The reply is to be the lines from the one with "Select the Add Items step circle" through the last line of the records below, each retyped exactly, with pictures left out.

----- MATERIAL SUPPLIED -----

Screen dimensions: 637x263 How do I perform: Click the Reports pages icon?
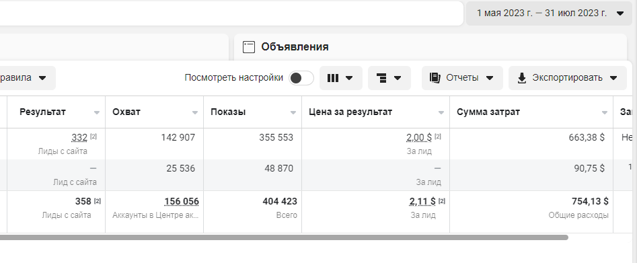coord(435,78)
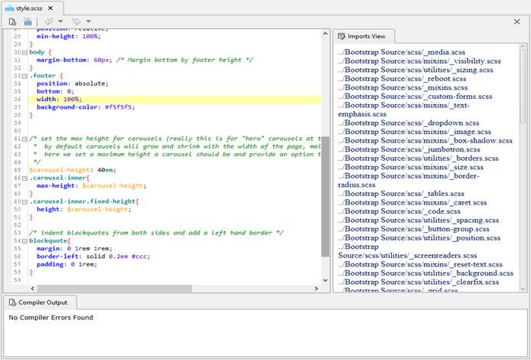Select the Imports View tab
The height and width of the screenshot is (360, 531).
(x=365, y=36)
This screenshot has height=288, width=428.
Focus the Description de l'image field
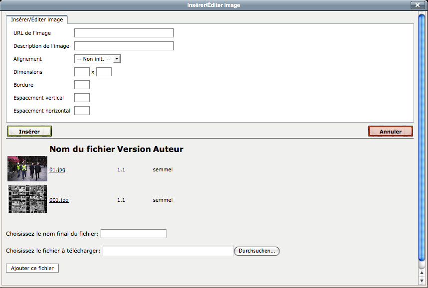tap(124, 46)
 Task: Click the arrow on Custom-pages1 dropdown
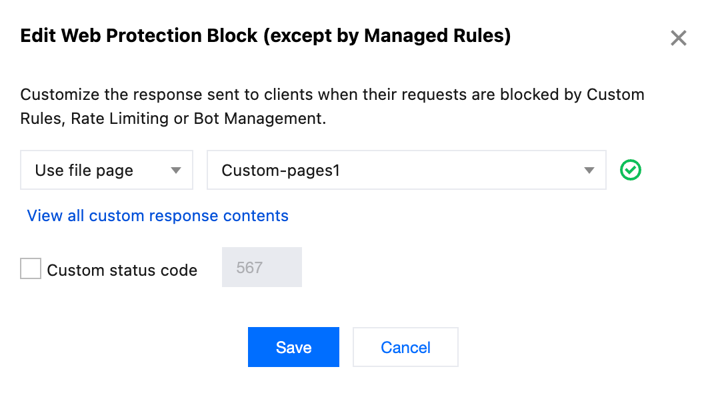point(589,171)
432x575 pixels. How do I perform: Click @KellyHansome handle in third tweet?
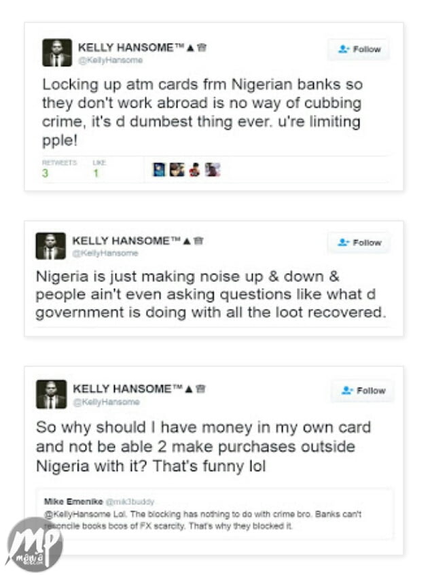96,402
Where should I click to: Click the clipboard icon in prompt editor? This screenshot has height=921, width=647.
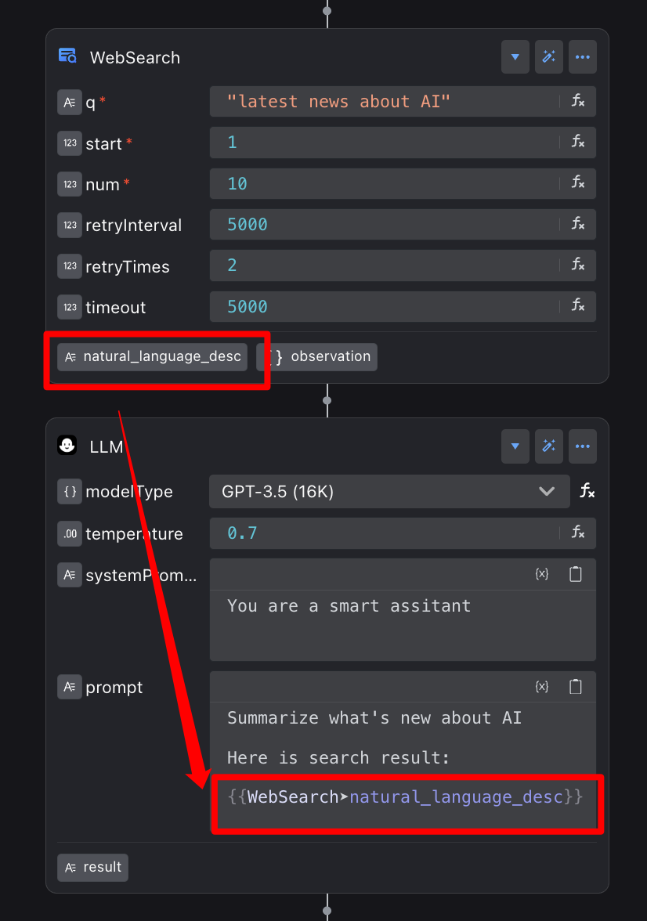(x=576, y=687)
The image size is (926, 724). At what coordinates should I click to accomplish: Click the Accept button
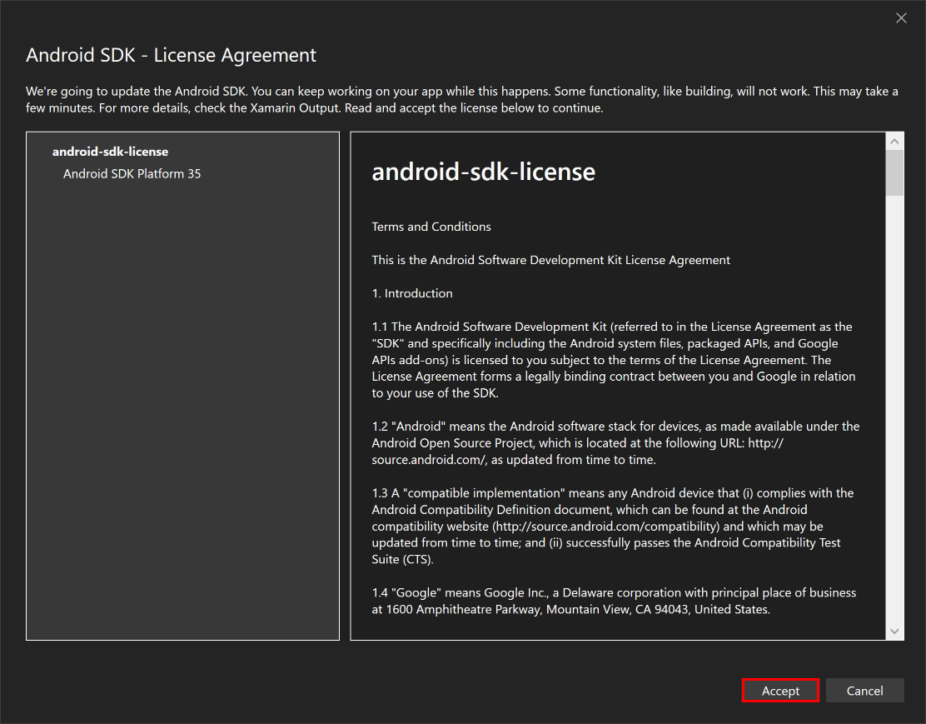point(779,690)
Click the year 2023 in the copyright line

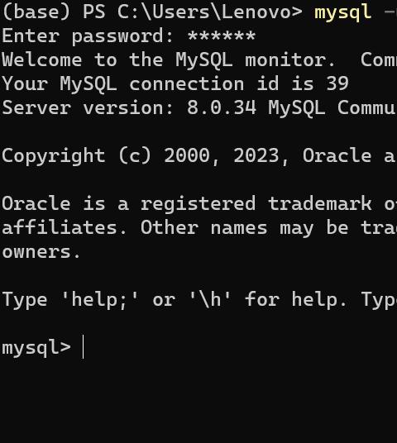coord(256,156)
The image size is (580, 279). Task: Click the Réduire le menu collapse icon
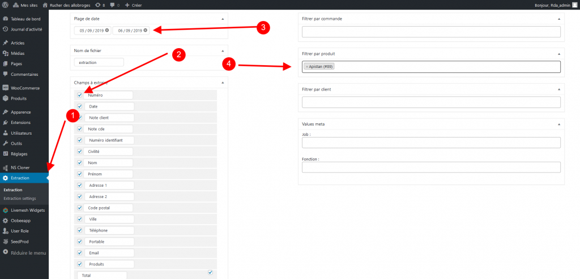(6, 252)
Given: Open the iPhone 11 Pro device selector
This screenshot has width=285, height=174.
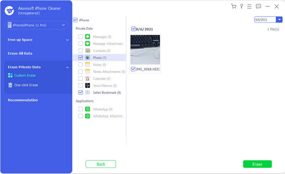Looking at the screenshot, I should pyautogui.click(x=36, y=25).
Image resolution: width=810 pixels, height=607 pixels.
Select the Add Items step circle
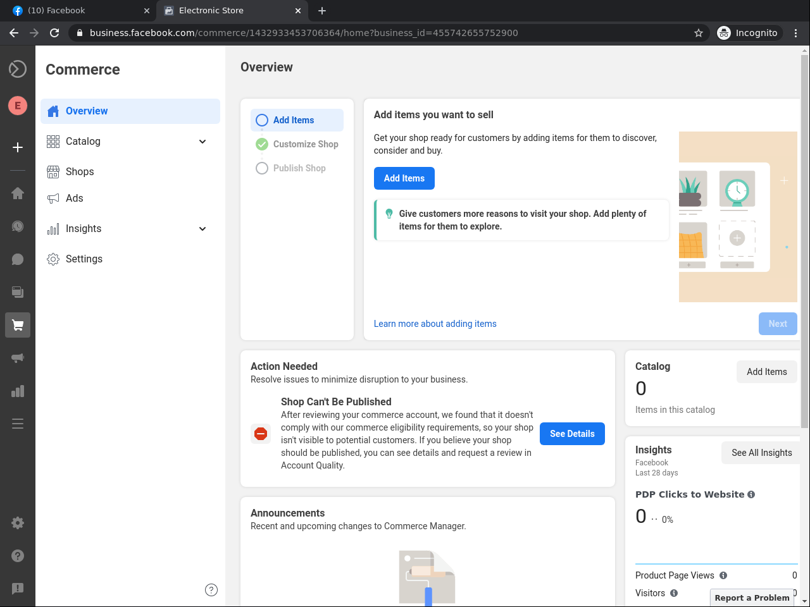click(x=262, y=120)
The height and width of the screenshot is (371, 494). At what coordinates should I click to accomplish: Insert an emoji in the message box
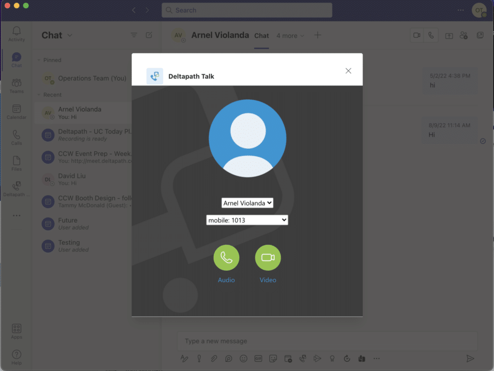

-----

• [WORKED SOLUTION]:
Select the Add Items step circle
click(x=262, y=120)
The height and width of the screenshot is (371, 494). At what coordinates should I click to accomplish: Insert an emoji in the message box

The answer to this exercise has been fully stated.